_Work instructions_: Begin at the first line below and copy each line exactly, ending with the line where "The height and" appears.

_Data_:
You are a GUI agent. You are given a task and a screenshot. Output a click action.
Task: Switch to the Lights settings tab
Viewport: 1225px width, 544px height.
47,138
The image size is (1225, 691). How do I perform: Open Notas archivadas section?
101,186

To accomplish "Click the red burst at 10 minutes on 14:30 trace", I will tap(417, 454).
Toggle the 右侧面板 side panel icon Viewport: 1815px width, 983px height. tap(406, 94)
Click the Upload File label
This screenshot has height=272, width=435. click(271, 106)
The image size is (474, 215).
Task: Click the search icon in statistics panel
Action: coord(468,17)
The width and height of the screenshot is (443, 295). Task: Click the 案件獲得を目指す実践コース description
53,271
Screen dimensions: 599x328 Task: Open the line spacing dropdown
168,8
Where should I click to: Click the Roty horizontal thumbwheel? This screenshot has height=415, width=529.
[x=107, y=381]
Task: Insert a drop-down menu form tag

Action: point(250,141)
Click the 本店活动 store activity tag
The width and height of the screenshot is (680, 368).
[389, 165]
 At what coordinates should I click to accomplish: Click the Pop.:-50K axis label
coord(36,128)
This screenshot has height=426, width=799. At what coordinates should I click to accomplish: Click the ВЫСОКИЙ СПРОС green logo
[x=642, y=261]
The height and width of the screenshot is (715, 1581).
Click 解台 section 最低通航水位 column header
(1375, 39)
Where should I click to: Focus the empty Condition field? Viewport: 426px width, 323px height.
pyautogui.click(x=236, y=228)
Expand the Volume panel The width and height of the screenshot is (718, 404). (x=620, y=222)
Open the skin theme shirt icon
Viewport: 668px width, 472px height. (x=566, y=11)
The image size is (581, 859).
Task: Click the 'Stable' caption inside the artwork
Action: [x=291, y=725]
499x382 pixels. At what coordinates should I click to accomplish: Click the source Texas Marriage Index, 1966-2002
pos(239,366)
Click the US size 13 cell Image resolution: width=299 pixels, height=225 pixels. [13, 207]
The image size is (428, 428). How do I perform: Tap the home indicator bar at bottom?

_Output for this exercise_:
You are a GUI agent. You are given a task and a screenshot. Output a click action.
Task: Switch to the Lights settings tab
Viewport: 1225px width, 544px height.
47,138
The image size is (1225, 691). How do I perform: Open Notas archivadas section?
101,186

To accomplish "Click the red burst at 10 minutes on 14:30 trace", I will tap(417, 454).
Toggle the 右侧面板 side panel icon Viewport: 1815px width, 983px height. tap(406, 94)
Click the Upload File label
This screenshot has height=272, width=435. click(271, 106)
The image size is (474, 215).
Task: Click the search icon in statistics panel
Action: coord(468,17)
The width and height of the screenshot is (443, 295). Task: Click the 案件獲得を目指す実践コース description
53,271
Screen dimensions: 599x328 Task: Open the line spacing dropdown
168,8
Where should I click to: Click the Roty horizontal thumbwheel? This screenshot has height=415, width=529.
[x=107, y=381]
Task: Insert a drop-down menu form tag

Action: point(250,141)
Click the 本店活动 store activity tag
The width and height of the screenshot is (680, 368).
[389, 165]
 At what coordinates should I click to accomplish: Click the Pop.:-50K axis label
coord(36,128)
This screenshot has height=426, width=799. At what coordinates should I click to accomplish: Click the ВЫСОКИЙ СПРОС green logo
[x=642, y=261]
The height and width of the screenshot is (715, 1581).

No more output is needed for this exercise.